[Stored data]
········
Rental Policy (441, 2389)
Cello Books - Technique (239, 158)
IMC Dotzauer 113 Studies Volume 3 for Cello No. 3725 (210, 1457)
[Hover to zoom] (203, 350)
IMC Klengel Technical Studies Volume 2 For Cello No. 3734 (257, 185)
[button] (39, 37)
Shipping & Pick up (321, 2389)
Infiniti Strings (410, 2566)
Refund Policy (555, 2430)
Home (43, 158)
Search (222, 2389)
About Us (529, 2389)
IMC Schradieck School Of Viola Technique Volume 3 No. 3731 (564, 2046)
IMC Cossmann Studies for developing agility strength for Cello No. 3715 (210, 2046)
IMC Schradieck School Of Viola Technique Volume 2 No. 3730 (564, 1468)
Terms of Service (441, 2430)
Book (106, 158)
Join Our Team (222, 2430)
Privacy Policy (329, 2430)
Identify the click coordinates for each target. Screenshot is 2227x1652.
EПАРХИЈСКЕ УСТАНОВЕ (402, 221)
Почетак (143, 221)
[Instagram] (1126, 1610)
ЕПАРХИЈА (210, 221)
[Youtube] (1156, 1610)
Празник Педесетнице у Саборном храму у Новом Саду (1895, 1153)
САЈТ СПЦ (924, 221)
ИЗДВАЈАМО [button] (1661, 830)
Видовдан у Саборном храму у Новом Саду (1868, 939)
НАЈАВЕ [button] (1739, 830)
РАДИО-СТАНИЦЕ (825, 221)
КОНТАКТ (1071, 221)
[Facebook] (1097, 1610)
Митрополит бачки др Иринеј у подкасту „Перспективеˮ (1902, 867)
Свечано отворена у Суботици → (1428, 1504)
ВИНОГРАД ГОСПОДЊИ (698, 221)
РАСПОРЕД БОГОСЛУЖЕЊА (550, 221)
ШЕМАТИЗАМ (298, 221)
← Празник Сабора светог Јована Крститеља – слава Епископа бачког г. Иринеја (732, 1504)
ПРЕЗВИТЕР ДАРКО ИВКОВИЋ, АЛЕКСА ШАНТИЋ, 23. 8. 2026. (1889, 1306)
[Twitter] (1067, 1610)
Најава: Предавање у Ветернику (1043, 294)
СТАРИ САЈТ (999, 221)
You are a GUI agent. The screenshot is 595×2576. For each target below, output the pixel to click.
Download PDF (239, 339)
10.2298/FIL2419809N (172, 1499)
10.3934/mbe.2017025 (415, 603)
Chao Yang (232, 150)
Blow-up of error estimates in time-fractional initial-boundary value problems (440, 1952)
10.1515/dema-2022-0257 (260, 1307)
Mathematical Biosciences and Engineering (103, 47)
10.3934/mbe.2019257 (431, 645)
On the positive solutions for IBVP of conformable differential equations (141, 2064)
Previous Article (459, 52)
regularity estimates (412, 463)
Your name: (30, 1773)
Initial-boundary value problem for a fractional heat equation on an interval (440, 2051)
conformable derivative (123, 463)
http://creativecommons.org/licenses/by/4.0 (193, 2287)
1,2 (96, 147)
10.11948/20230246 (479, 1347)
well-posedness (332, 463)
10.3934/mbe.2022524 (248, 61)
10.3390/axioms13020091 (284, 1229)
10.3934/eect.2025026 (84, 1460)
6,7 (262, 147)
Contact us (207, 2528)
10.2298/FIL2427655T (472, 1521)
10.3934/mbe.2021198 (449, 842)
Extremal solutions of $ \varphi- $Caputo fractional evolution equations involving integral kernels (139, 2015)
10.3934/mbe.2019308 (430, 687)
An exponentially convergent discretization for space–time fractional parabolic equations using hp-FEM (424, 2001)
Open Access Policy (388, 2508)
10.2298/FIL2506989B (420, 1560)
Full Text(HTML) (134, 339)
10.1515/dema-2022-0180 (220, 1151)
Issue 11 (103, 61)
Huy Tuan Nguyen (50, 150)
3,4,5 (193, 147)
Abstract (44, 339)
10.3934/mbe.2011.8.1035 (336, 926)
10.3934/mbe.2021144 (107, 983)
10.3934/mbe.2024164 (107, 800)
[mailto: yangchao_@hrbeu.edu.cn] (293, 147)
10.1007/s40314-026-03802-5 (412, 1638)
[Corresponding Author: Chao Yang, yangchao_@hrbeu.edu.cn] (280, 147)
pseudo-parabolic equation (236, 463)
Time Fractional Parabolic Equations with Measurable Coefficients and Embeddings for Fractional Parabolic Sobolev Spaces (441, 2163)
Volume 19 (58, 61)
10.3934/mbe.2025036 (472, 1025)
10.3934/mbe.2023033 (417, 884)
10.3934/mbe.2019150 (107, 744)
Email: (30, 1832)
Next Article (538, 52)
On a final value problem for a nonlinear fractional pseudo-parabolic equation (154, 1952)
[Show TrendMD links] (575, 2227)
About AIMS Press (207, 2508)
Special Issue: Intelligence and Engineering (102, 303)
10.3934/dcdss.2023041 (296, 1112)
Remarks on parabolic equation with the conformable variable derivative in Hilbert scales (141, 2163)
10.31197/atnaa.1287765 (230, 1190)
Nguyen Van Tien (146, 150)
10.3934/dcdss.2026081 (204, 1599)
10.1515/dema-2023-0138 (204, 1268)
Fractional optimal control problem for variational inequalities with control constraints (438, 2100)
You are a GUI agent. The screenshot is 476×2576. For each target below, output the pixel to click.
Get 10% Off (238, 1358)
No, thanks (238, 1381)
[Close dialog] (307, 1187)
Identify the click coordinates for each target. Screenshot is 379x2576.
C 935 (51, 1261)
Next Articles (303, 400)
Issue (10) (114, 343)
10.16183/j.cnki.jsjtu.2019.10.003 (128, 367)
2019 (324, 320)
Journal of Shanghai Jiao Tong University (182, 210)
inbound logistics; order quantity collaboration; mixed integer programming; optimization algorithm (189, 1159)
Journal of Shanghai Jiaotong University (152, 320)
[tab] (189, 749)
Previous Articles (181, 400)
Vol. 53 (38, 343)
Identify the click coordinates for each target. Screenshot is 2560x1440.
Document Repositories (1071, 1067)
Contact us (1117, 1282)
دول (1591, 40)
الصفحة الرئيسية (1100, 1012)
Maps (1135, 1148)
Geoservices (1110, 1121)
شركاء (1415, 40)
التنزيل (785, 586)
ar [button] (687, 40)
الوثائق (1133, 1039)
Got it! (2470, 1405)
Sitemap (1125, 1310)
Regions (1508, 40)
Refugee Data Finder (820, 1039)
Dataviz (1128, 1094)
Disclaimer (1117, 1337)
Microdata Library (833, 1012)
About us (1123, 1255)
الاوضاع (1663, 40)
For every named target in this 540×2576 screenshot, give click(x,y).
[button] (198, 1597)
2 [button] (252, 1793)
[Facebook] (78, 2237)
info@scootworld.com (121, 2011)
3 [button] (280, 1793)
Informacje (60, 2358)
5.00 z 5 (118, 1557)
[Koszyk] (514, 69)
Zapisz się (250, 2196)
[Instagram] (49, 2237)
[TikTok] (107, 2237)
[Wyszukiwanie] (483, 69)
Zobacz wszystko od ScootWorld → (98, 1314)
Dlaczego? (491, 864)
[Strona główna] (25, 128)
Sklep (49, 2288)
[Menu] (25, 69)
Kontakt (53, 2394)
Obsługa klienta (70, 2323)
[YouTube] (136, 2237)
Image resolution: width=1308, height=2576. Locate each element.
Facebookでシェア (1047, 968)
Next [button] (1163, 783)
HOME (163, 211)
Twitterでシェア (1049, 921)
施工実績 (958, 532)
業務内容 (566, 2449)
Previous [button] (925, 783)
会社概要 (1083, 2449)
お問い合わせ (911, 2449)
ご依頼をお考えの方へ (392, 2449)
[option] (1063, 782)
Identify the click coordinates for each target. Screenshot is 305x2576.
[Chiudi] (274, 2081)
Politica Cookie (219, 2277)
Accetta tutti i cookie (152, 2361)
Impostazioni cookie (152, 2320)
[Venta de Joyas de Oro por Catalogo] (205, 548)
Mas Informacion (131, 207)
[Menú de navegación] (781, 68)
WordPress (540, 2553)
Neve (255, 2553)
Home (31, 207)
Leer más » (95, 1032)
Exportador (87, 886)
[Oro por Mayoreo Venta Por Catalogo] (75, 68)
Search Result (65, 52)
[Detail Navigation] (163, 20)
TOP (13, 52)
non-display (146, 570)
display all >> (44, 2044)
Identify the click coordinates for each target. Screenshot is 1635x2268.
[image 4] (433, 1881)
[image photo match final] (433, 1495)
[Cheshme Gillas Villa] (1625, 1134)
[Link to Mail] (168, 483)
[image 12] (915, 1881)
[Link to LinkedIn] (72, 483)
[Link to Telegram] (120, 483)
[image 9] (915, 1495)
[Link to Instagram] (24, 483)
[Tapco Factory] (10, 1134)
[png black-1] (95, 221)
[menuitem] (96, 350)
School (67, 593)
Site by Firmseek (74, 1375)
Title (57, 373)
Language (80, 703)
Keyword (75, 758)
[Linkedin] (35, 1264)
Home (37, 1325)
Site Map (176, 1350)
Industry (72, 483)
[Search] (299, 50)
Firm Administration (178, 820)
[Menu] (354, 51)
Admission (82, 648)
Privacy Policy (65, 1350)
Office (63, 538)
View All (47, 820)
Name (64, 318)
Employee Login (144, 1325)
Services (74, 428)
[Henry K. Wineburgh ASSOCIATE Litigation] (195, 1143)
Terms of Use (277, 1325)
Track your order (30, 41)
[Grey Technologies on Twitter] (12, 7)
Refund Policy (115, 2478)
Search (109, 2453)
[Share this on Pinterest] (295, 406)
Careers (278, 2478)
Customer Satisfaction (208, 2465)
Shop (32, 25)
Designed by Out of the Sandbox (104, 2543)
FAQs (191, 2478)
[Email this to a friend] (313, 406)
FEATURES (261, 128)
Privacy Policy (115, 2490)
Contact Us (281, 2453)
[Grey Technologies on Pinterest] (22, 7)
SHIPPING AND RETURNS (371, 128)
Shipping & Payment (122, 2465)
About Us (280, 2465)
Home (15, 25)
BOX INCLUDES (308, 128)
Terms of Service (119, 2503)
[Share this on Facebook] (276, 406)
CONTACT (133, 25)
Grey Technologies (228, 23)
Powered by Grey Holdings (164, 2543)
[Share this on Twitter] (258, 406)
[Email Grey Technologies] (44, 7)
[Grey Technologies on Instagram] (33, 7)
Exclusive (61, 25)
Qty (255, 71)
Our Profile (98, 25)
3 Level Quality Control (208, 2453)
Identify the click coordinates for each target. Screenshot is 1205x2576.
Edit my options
········
> _Work instruction_
All lines above from the one with "Image resolution: width=1308, height=2576." to the one with "[Menú de navegación] (781, 68)", inclusive, should be copied exactly, and no other lines.

> _Finished exercise_
Image resolution: width=1308, height=2576. Locate each element.
Facebookでシェア (1047, 968)
Next [button] (1163, 783)
HOME (163, 211)
Twitterでシェア (1049, 921)
施工実績 (958, 532)
業務内容 (566, 2449)
Previous [button] (925, 783)
会社概要 (1083, 2449)
お問い合わせ (911, 2449)
ご依頼をお考えの方へ (392, 2449)
[option] (1063, 782)
Identify the click coordinates for each target. Screenshot is 305x2576.
[Chiudi] (274, 2081)
Politica Cookie (219, 2277)
Accetta tutti i cookie (152, 2361)
Impostazioni cookie (152, 2320)
[Venta de Joyas de Oro por Catalogo] (205, 548)
Mas Informacion (131, 207)
[Menú de navegación] (781, 68)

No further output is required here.